Sunday, October 23, 2016
Read it, Irv: "Design Is Better Than Enforcement To Make Cities Safer For Everyone."
I apologize for doing this, but since the article is very short and directly addresses current social media yammering over the Upper Spring road diet and (impending?) two-way street plan, I'm reprinting it in its entirety. Look at these ideas as the antidotes to the Stumlers, Padgetts and Seabrooks of our community.
Design Is Better Than Enforcement To Make Cities Safer For Everyone, by Charlie Sorrel (Fast Coexist)
Ticketing drivers isn't the answer to create streets that are friendly for pedestrians and cyclists.
Much as cyclists might like to see bad drivers punished for their distracted driving and their bike-harassing crimes, enforcement isn't the most effective way to make the streets safer. The best way to stop "accidents" is to design better roads.
Slower cars means safer roads, and while adding speed cameras and reducing speed limits can help, nothing beats a design that stops drivers from speeding in the first place. Also, slower cars mean less injury in the case of a collision, but again, avoiding the collision to begin with is even better.
Alon Levy, writing for Pedestrian Observations, makes the argument for better infrastructure. One of the main causes of accidents is driver fatigue and sleepiness, which is in turn caused in large part by monotony. You're a lot more likely to doze of on a long stretch of featureless highway, with mile after mile of unchanging scenery, then you are to fall asleep while navigating curved country lanes or narrow city streets.

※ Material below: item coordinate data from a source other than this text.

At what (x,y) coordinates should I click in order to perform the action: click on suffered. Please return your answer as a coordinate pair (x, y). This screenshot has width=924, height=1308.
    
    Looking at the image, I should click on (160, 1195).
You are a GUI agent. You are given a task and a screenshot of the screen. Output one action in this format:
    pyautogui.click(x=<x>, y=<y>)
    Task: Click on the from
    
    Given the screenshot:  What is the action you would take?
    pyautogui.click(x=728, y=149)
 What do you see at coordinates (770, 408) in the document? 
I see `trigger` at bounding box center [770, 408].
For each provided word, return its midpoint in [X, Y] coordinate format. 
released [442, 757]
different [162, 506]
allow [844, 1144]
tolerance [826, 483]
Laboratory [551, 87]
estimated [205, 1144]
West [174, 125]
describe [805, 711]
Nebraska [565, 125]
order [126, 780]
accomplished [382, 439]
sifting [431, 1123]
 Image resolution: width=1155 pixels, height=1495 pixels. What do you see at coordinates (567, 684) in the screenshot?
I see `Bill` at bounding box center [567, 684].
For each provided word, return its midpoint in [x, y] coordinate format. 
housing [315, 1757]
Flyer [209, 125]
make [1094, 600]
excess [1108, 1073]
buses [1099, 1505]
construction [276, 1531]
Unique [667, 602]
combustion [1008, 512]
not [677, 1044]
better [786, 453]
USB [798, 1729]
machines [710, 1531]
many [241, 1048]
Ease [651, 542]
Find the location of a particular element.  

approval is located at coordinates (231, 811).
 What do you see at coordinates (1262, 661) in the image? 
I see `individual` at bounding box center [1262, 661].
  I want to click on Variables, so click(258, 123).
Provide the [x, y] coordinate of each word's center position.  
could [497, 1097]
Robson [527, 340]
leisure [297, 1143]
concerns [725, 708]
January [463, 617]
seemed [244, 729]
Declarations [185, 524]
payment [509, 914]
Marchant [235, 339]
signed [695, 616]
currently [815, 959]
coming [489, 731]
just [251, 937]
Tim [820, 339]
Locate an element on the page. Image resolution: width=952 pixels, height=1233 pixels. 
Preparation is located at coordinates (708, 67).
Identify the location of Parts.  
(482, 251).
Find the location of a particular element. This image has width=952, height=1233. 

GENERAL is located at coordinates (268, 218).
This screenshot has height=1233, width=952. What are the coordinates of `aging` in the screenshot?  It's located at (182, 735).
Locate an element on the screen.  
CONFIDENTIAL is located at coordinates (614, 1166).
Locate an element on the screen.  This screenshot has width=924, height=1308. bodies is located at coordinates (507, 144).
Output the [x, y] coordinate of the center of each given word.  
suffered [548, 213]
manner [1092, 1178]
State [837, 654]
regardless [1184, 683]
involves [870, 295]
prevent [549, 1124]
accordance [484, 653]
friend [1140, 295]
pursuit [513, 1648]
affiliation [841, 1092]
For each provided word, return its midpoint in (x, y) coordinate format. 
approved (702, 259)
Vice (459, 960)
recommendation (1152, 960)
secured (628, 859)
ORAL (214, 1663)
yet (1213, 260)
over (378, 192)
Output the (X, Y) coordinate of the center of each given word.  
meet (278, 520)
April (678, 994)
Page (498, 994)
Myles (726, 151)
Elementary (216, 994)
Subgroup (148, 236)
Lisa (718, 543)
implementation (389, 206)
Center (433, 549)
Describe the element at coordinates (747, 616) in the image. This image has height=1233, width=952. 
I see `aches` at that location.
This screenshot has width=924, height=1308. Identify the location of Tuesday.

"It is better to design roads to have more frequent stimuli: trees, sidewalks with pedestrians, commercial development, [and] residential development," writes Levy. Another trick is to make lanes narrower. Drivers speed up in wider lanes, and they're also pedestrian-hostile, making it harder to cross streets safely. Narrowing them helps in both cases, and could create more space at the side of the road for bigger sidewalks or wider bike lanes.
Levy cites Sweden as a good example of road redistribution. In Stockholm, the few arterial roadways in the city have "seen changes giving away space from cars to public transit and pedestrians." Many roads only have one lane in each direction for cars, with other lanes given over to pedestrians, buses, and bikes. Levy also covers "setbacks," the wasted land in front of a building that sets it back from the road. Some U.S. zoning laws mandate these setbacks, and these should be repealed, for a more pedestrian-friendly space.
Another urban problem is drivers using residential streets as shortcuts between larger roads. In the U.K., these are called "rat-runs." The problem chokes otherwise quiet streets at rush hour, as well as making the streets more dangerous at off-peak hours, as cars hurtle down roads where children should be playing and bikes should be ambling. The solution, common in the Netherlands, is to block one end of the street to motor vehicles with posts that let cyclists and pedestrians pass unmolested.
Urban sprawl, and the unchecked ingress of the automobile into every area of our cities, is clearly the problem. And better infrastructure, designed to make driving more difficult in order to make cites better for everyone, is an obvious solution. But it requires bold decisions, like the Barcelona's controversial Super Block scheme, and those decisions require a political will that is often too weak in the face of bullying from car drivers. Design may be more important than enforcement, then, but it's strong politics that will make those changes.